Malpartida comenzó a entender la razón por la que el cadáver estaba en el edificio. Zumendia le enseñó los planos y la ubicación de su apartamento y el lugar donde se encontró el cuerpo. Por lo que le mostró, ocupaba la planta baja, junto a la zona de los sótanos. Era un sitio algo apartado del área principal del edificio. Un buen escenario para un crimen.
Según parecía, alguien se había acercado hasta ahí hacía algo más de una semana y había cometido el asesinato, con total impunidad, cuando ya no había nadie.

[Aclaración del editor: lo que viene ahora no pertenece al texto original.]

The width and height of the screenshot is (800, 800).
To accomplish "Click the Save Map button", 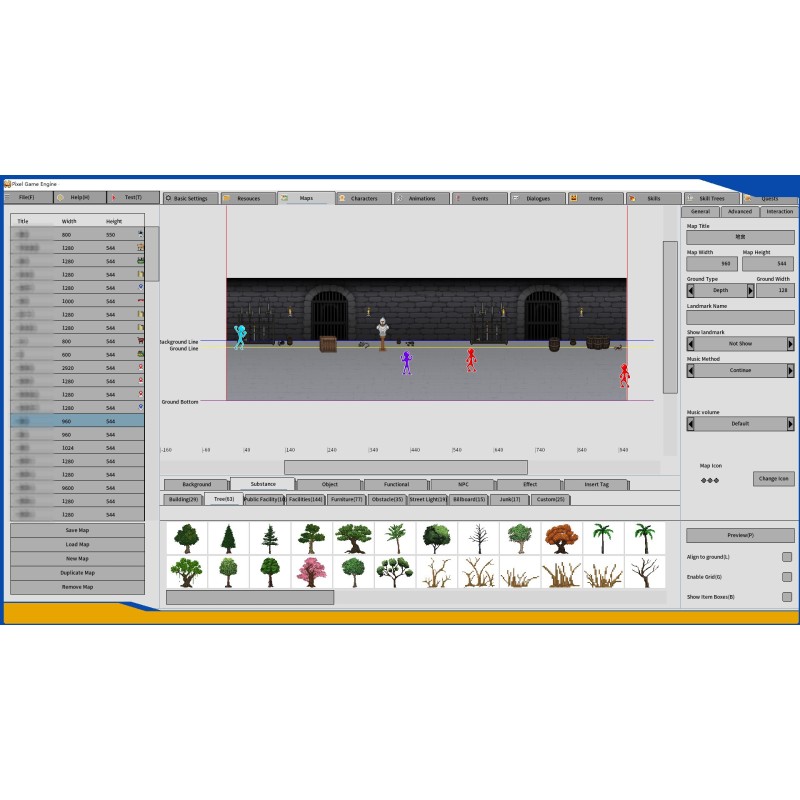I will pos(77,530).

– ¿Y no oyeron ni sospecharon nada?
– Parece que no. O, al menos, nadie me comunicó nada, lo cual no es raro. Piense que una obra de estas características lleva un proceso de andamiaje y cerradura complicado. La seguridad no la ponemos hasta el último minuto, cuando llegan los materiales y hay que preservar los robos. Con toda probabilidad Mato siguió yendo ahí a pesar de que el edificio estaba ya vacío.
– ¿Quién más tenía acceso a él?
Zumendia comentó que sólo el arquitecto jefe y el director de obra, aparte de los empleados que hacían las acometidas. Pidió ver a los dos primeros. La petición le fue concedida de inmediato. Uno de ellos se encontraba de viaje y no pudo acudir.
Malpartida intercambió impresiones con el arquitecto jefe –alto, desgarbado y excéntrico– que corroboró la versión de su director. Según el arquitecto, habían comenzado la preparación de las obras justo el día después del asesinato. Así que difunto y asesino se habían visto las caras en solitario un poco antes del lío de operarios, había asesinado o metido en uno de los sótanos, cerrado con llave y, seguramente, apuntalado con algunos muebles viejos para dificultar la fácil apertura. No estaba mal.
Tras la conversación, y ya en el descansillo, recibió un mensaje claro de Zumendia que le pareció un tanto extemporáneo:
– Yo que usted lo dejaría a la policía. No es un asunto para que metan las narices los aficionados.